AI エンジンは SIMD (Single Instruction Multiple Data) ベクトル ユニットを備えた VLIW (Very-Long Instruction Word) プロセッサで構成されており、特にデジタル信号処理 (DSP)、5G ワイヤレス アプリケーション、機械学習 (ML) をはじめとする人工知能 (AI) テクノロジなど、高い演算処理能力を必要とするアプリケーションに高度に最適化されています。

AI エンジンは、命令レベルやデータ レベルの並列性など、複数のレベルの並列処理をサポートしています。命令レベルの並列性としては、1 つのスカラー命令、最大 2 つの移動、2 つのベクトル読み出し (ロード)、1 つのベクトル書き込み (ストア)、および 1 つのベクトル命令を 1 クロック サイクルで実行できます (7 ウェイ VLIW 命令)。データ レベルの並列性は、1 クロック サイクルで複数のデータ セットを処理できるベクトル レベルの演算によって実現しています。各 AI エンジンはベクトルおよびスカラー プロセッサ、専用プログラム メモリ、ローカル 32 KB データ メモリを内蔵し、隣接する 3 方向のローカル メモリにアクセスできます。また、DMA エンジンおよび AXI4 インターコネクト スイッチにアクセスして、ほかの AI エンジンやプログラマブル ロジック (PL)、または DMA との間でストリームを介して通信することもできます。AI エンジン アレイおよびインターフェイスの詳細は、 『Versal アダプティブ SoC AI エンジン アーキテクチャ マニュアル』 (AM009) を参照してください。

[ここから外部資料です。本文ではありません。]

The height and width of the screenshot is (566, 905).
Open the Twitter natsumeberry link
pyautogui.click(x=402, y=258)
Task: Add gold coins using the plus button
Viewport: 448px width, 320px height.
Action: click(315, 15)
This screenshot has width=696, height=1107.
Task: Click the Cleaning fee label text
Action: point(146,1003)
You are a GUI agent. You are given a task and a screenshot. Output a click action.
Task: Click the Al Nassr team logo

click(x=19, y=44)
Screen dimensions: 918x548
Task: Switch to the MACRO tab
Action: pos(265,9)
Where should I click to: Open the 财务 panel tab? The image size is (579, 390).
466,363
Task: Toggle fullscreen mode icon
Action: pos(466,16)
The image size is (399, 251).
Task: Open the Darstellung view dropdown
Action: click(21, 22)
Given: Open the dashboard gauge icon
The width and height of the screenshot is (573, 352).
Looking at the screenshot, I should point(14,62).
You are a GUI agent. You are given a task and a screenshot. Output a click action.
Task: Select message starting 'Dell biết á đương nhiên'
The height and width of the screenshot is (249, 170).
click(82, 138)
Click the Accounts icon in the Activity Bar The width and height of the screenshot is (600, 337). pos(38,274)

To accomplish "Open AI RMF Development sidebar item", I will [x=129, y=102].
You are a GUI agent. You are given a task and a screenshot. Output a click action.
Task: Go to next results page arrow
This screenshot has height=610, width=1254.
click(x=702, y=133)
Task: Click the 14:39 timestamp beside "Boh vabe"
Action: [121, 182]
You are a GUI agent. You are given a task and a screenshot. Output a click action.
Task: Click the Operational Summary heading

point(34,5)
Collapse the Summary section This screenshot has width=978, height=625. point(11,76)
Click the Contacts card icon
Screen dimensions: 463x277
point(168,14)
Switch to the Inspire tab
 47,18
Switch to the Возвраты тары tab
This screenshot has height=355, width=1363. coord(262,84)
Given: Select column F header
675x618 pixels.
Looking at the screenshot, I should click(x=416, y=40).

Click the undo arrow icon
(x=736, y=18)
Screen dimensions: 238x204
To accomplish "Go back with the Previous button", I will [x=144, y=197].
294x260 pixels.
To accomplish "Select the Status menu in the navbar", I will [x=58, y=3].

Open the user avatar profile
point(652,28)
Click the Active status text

AI エンジン ML (AIE-ML) ブロックは、以前の AI エンジン ブロックと比較して 2 倍の演算スループットを達成します。主に機械学習の推論アプリケーションを対象とする AIE-ML ブロックは、幅広い推論アプリケーションで業界トップクラスのワットあたり性能を実現します。AIE-ML の特長およびインターアーキテクチャの詳細は、 『Versal アダプティブ SoC AIE -ML アーキテクチャ マニュアル』 (AM020) を参照してください。

アプリケーション開発者は、ホワイト ボックス フローまたはブラック ボックス フローのいずれかを使用して、AIE-ML で ML 推論アプリケーションを実行できます。ホワイト ボックス フローでは、ライブラリ要素を使用することにより AIE-ML プログラミング環境でカスタム カーネルとデータフロー グラフを統合できます。ブラック ボックス フローでは、パフォーマンス最適化された AMD Deep learning Processing Unit (DPU) IP により、AIE-ML ブロックの ML ワークロードが高速化されます。

AMD Vitis™ AI はフロントエンド ツールとして使用され、ネットワーク グラフの解析、最適化、グラフの量子化、AIE-ML ハードウェア上で実行可能なコンパイル済みコードの生成を行うことができます。AIE-ML コア タイル アーキテクチャは、パイプライン ベクトル プロセッシング、オンチップ テンソルの保存に使用できる高密度で高速なオンチップ メモリ、およびメモリ内の多次元テンソルを処理できる柔軟なデータ ムーバーで、多倍精度の固定小数点データ型および浮動小数点データ型をサポートします。オーバーレイ プロセッサ アーキテクチャを適切に選択し、オン/オフチップ メモリで入力/出力テンソルを空間的および時間的に分散させることで、AIE-ML プロセッシング コアの演算処理効率をより向上させることができます。